Summer meeting 2022 (Place TBC)

Investigating phenomenology (empirical research, direct experience) micro-phenomenology (experiences that trigger specific micro-gestures or micro-acts of attention) and reverse-phenomenology (how one experiences a landscape and how the landscape experiences one) as methods for reflecting on the experiential in artistic practice research. This symposium is inspired by The Microphenomenology Laboratory, A method for experiential protocols by Claire Petitmengin. Please refer to:

3. Social Distance, Social Togetherness and the Experience of the Other

Winter 2023 (Place TBC)

For this symposium we are applying for external funding in order to generate collaborations between artists and refugees. We will put a callout for artists working with socially engaged practices, with focus on creating spaces for mutual appreciation and respect. The call will be generated around the idea/question of guest and host, generosity, value of language, culture and tradition. The aims of this symposium are to counteract reduction of culture into stereotypes, to create spaces for mutual appreciation and healing in the community and to explore together integration, listening and reciprocal capture.  

4. Cognition in the Experiential in Artistic Research 

Summer meeting 2023 (Place TBC) 

Artistic research can provide other knowledges and other ways of cognising the world and each other. Exploration of how the experiential in artistic research can help in making sense of the world around us.

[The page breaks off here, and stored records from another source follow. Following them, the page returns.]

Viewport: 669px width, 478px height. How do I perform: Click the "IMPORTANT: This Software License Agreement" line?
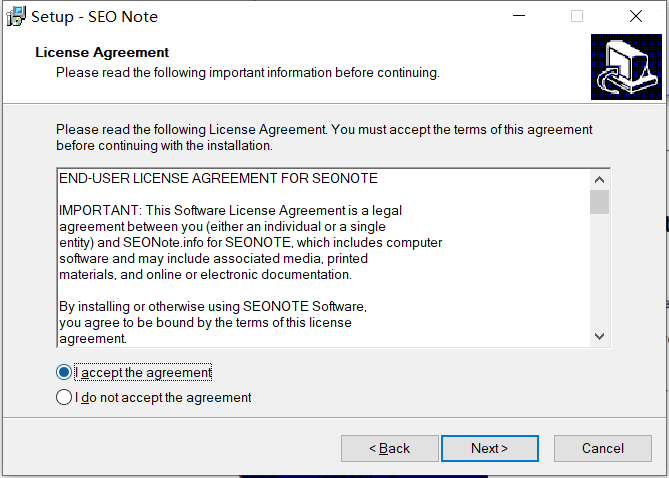point(230,210)
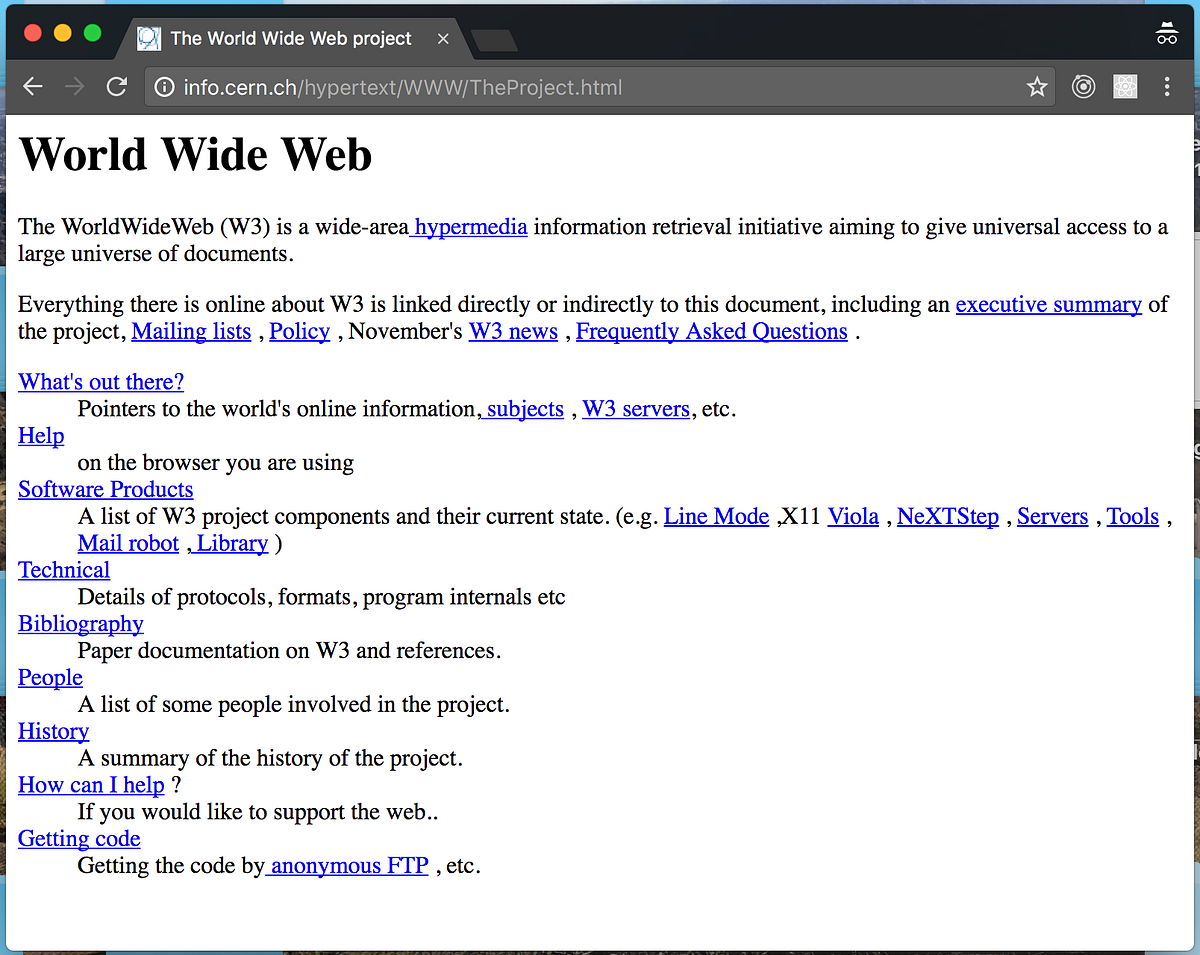Click the incognito mode indicator
Image resolution: width=1200 pixels, height=955 pixels.
[x=1167, y=33]

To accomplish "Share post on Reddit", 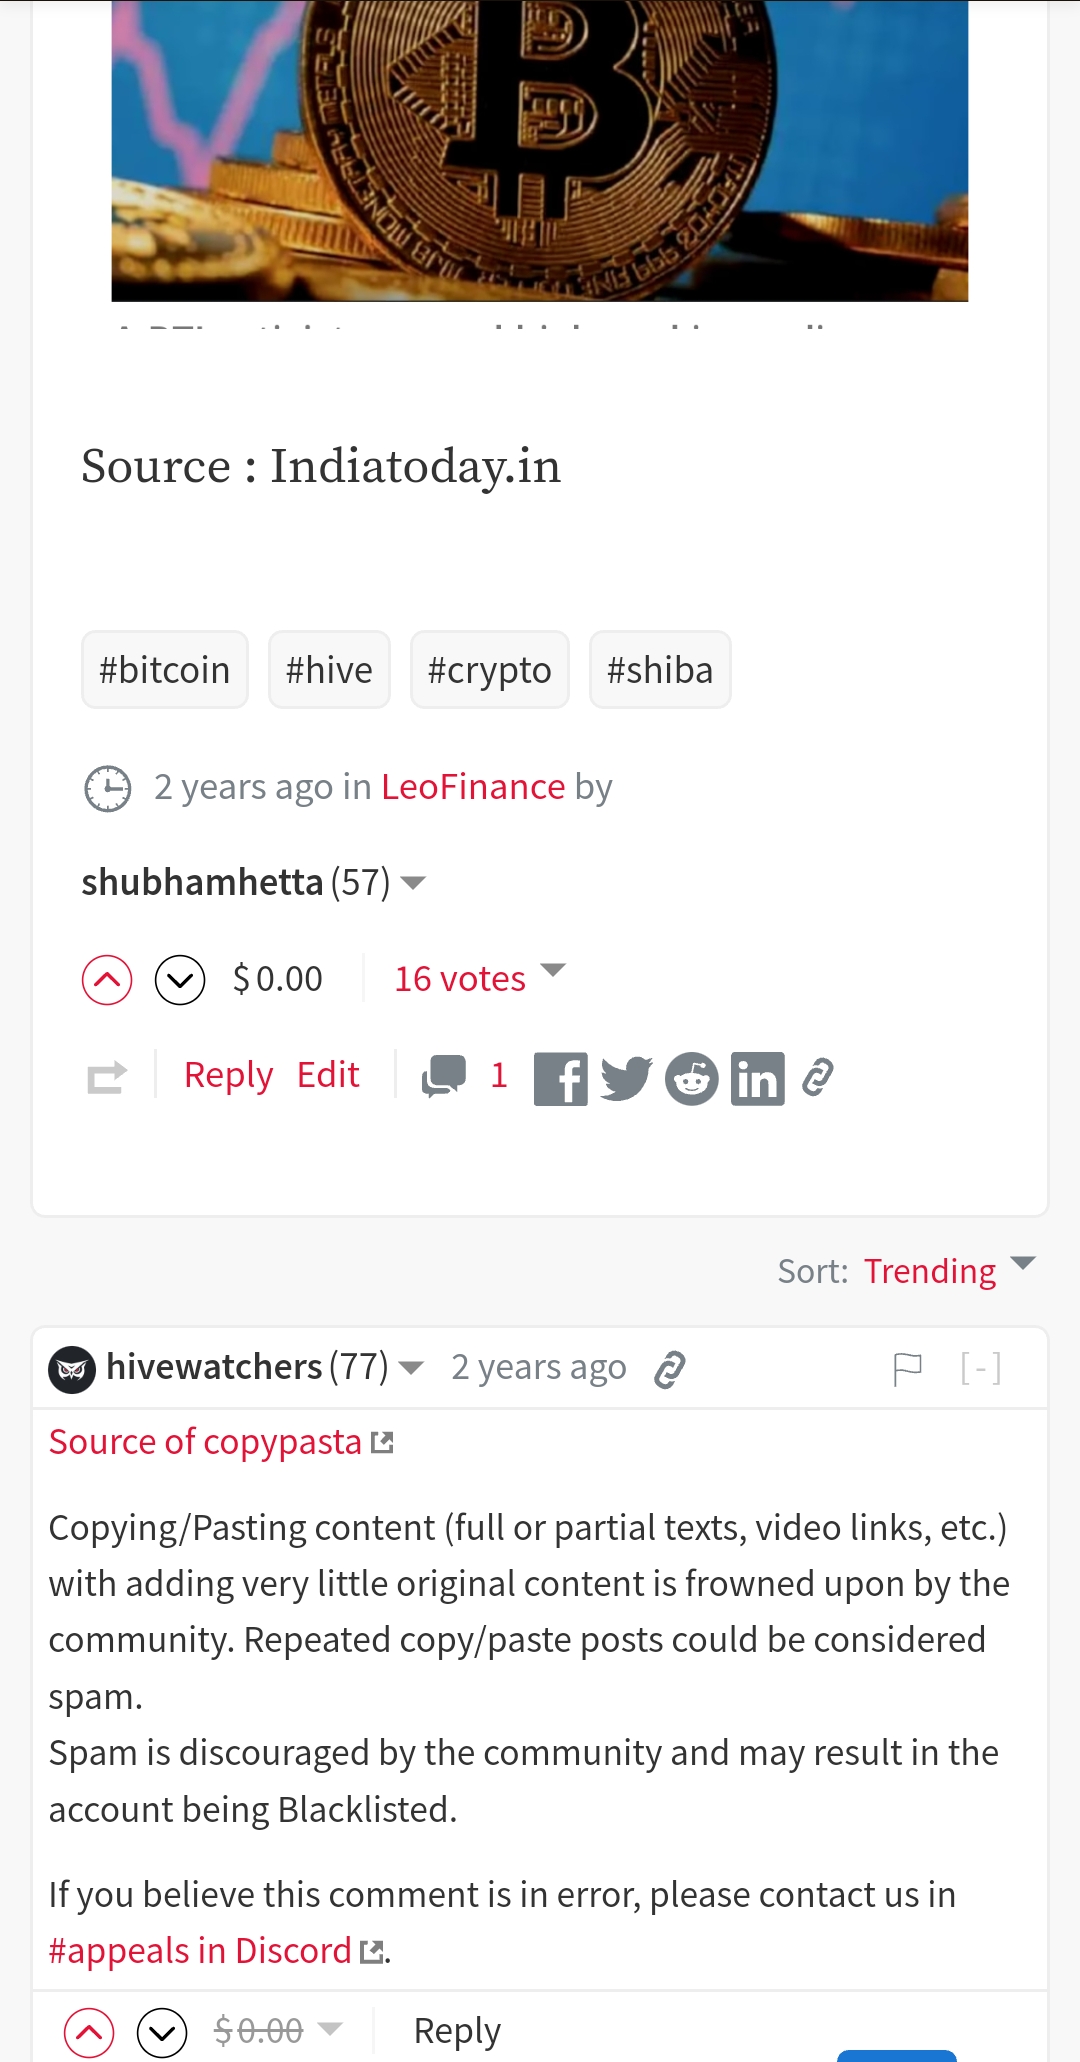I will 692,1079.
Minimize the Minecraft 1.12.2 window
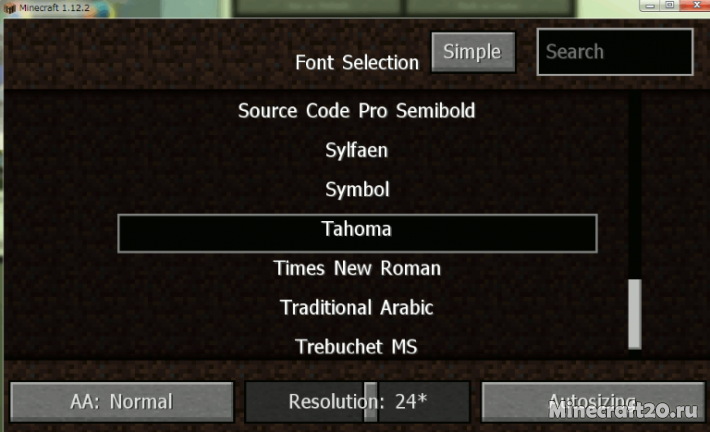This screenshot has height=432, width=710. coord(651,5)
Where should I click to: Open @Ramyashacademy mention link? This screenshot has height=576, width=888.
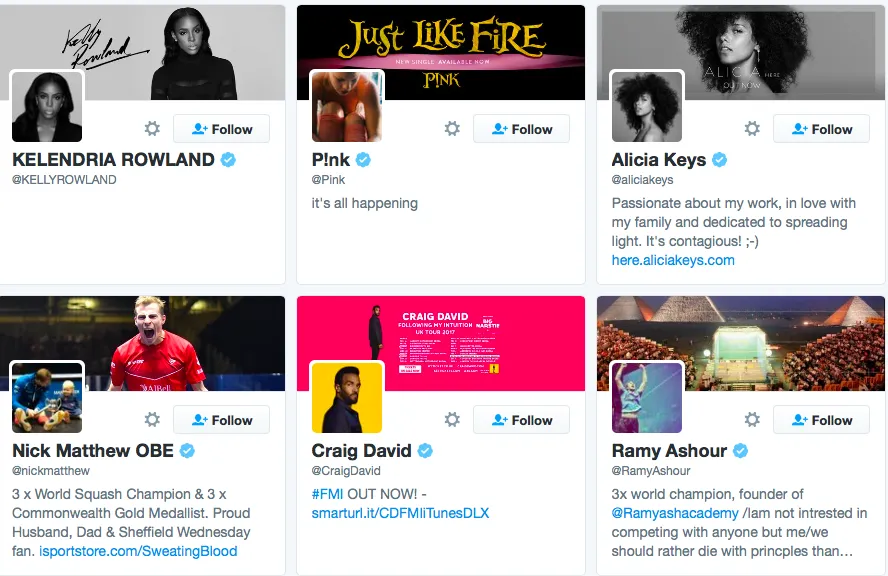675,513
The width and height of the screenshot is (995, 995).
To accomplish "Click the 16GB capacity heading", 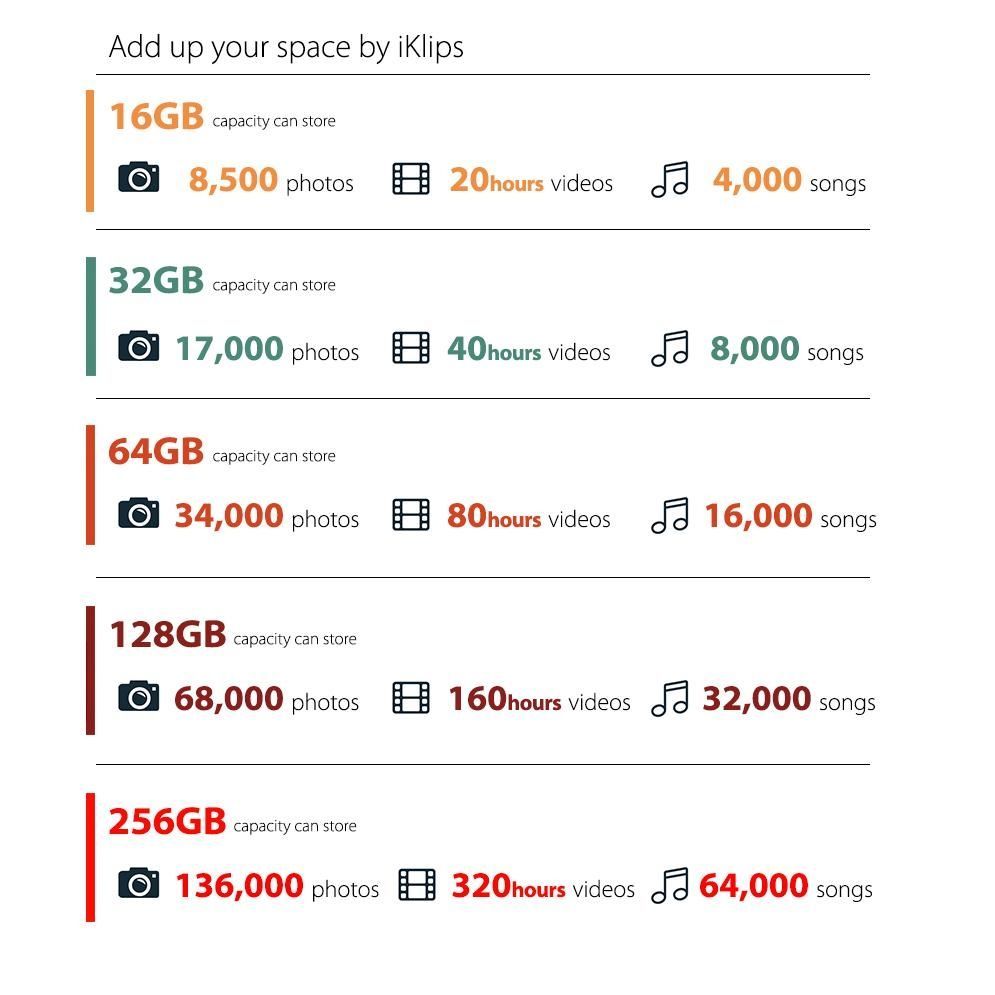I will point(156,116).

5. Transformative & Emancipatory Processes in Artistic Research

Winter 2024 (Place TBC)

Shared experience of the artistic practice as agent for transformation and emancipation. Ethics of care giving and taking, building mutual trust in self and collective investigation in experiential artistic practice research. 

6. Experiential Artistic Processes as Research (II):

Summer meeting 2024 (Place TBC) 

The last gathering of this cycle will be a reflection moment before the synthesis of its documentation and will complement the first symposium of the series. This symposium will focus on investigating reflection as a tool for artistic research in various forms, such as self-reflection, peer review, feedback and group crits. 

Together we will weave a prototype of the anthology, exploring what artists gather and let go in the artistic process. In practice, this will be done by inviting all of the participants from the 3-year cycle, to attend a webinar. 


Heidi Seppälä
Coordinator Study Circle 7

Heidi Seppälä is a dancer, choreographer, dance researcher and pedagogue. 

Born in Finland in 1987 but since lived in 10 countries around the world, Heidi’s artistic work is rooted in multiculturalism and explores the complexities of freedom and imprisonment in both mental as well as societal level. 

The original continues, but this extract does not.